**What you will do:** Rename "History tab" to "Activity tab" in everything from the line containing "You are a GUI" down to the line containing "click(780, 326)", and give back only those lines, with everything else left unchanged.

**Stored records:**

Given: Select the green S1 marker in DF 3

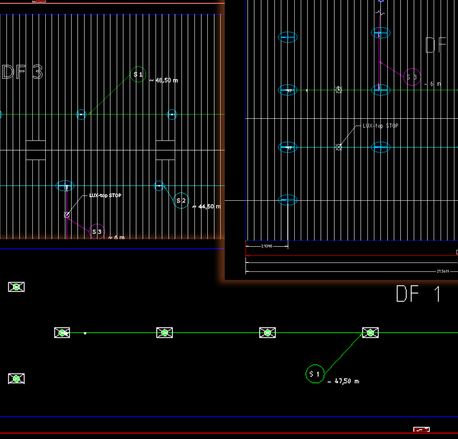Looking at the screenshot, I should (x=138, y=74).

---

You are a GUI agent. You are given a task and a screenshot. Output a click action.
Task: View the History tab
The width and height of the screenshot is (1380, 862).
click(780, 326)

**Task solution:**
You are a GUI agent. You are given a task and a screenshot. Output a click action.
Task: View the Activity tab
The width and height of the screenshot is (1380, 862).
click(780, 326)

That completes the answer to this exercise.